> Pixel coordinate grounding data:
>>>

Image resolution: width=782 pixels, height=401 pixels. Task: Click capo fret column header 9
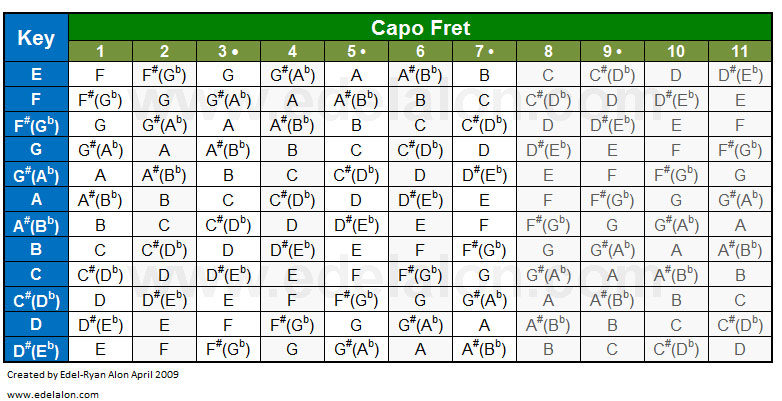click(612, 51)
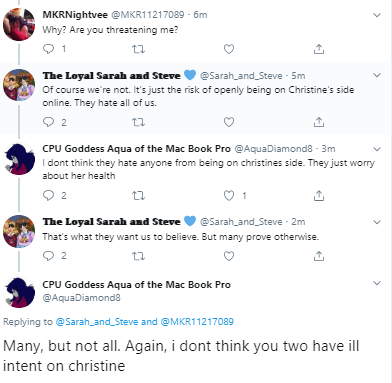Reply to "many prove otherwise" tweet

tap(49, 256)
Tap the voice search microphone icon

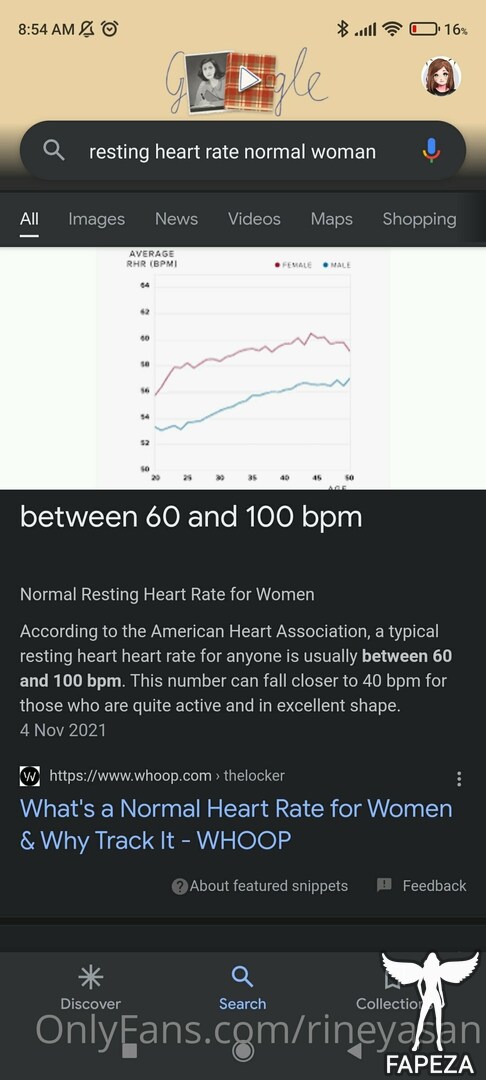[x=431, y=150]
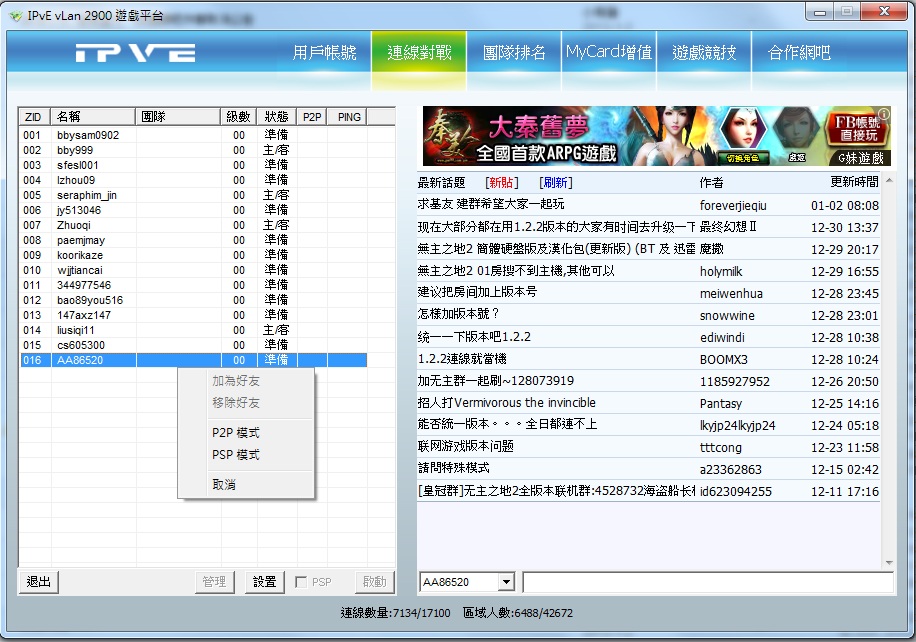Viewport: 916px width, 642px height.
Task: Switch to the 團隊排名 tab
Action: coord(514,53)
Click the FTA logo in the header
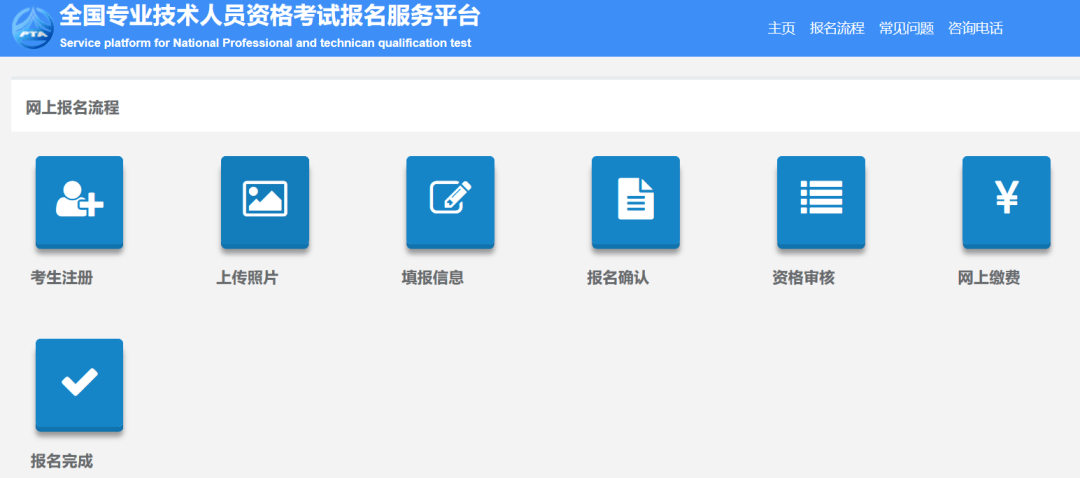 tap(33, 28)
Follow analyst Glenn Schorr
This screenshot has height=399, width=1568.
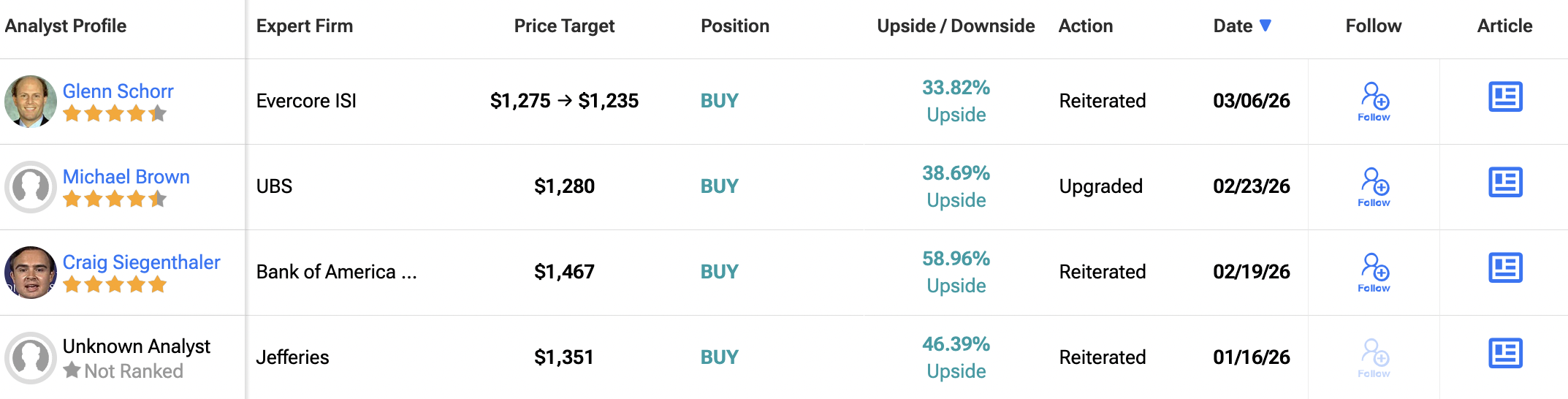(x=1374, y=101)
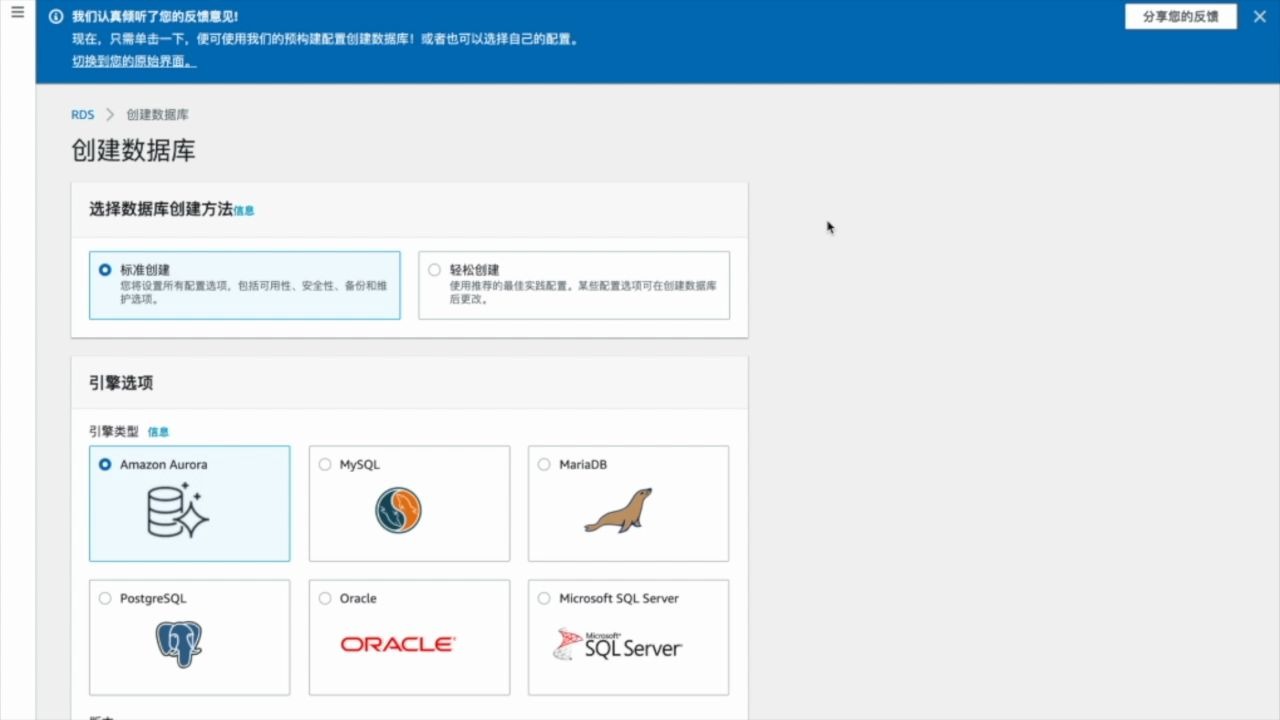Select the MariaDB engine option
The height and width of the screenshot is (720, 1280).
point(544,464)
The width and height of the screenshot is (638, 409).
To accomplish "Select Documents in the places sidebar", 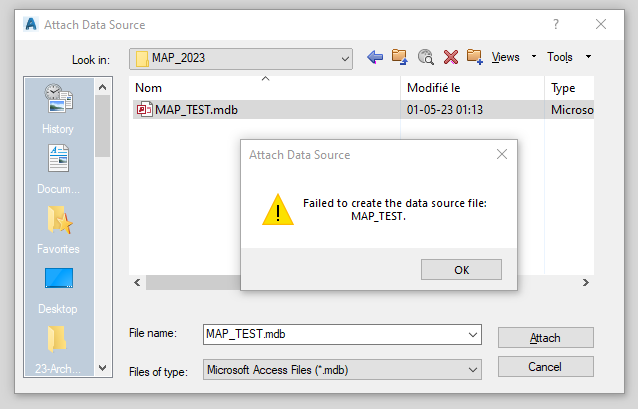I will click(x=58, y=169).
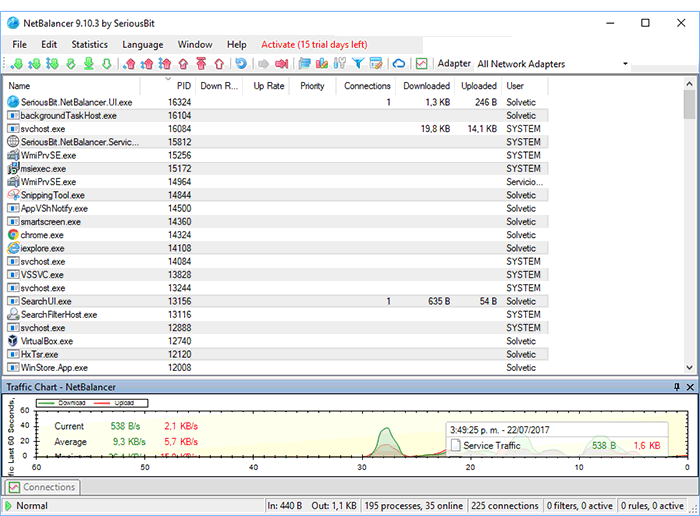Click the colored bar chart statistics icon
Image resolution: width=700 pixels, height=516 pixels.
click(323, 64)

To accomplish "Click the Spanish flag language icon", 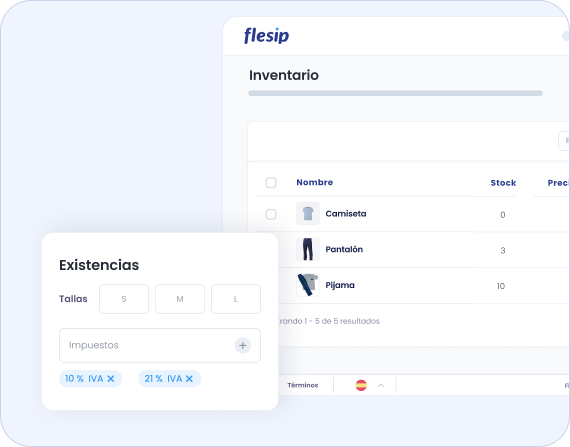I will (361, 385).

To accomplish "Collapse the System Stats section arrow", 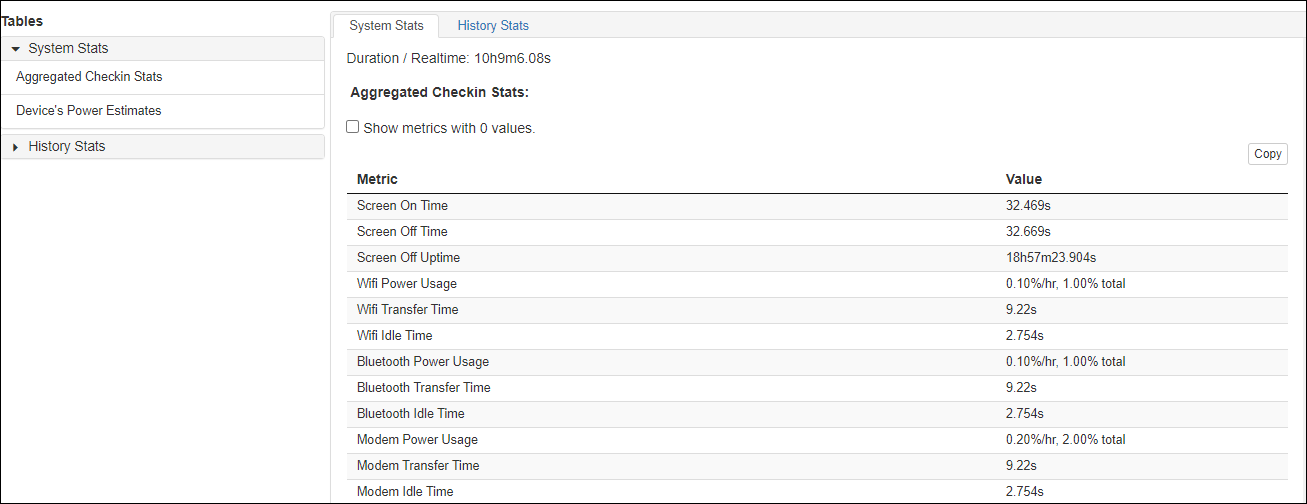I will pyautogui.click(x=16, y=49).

<<<

> DESCRIPTION OF THE TASK: Find the line with "Tap the voice search microphone icon" in the data above, and from there retype each line exactly through the line with "The width and", skipping the pictures along the way.

> OUTPUT BELOW:
Tap the voice search microphone icon

[x=431, y=150]
Viewport: 916px width, 642px height.
Task: Switch to the 團隊排名 tab
Action: coord(514,53)
Click the FTA logo in the header
 tap(33, 28)
Follow analyst Glenn Schorr
This screenshot has height=399, width=1568.
(x=1374, y=101)
Select the MariaDB engine option
The height and width of the screenshot is (720, 1280).
point(544,464)
The width and height of the screenshot is (638, 409).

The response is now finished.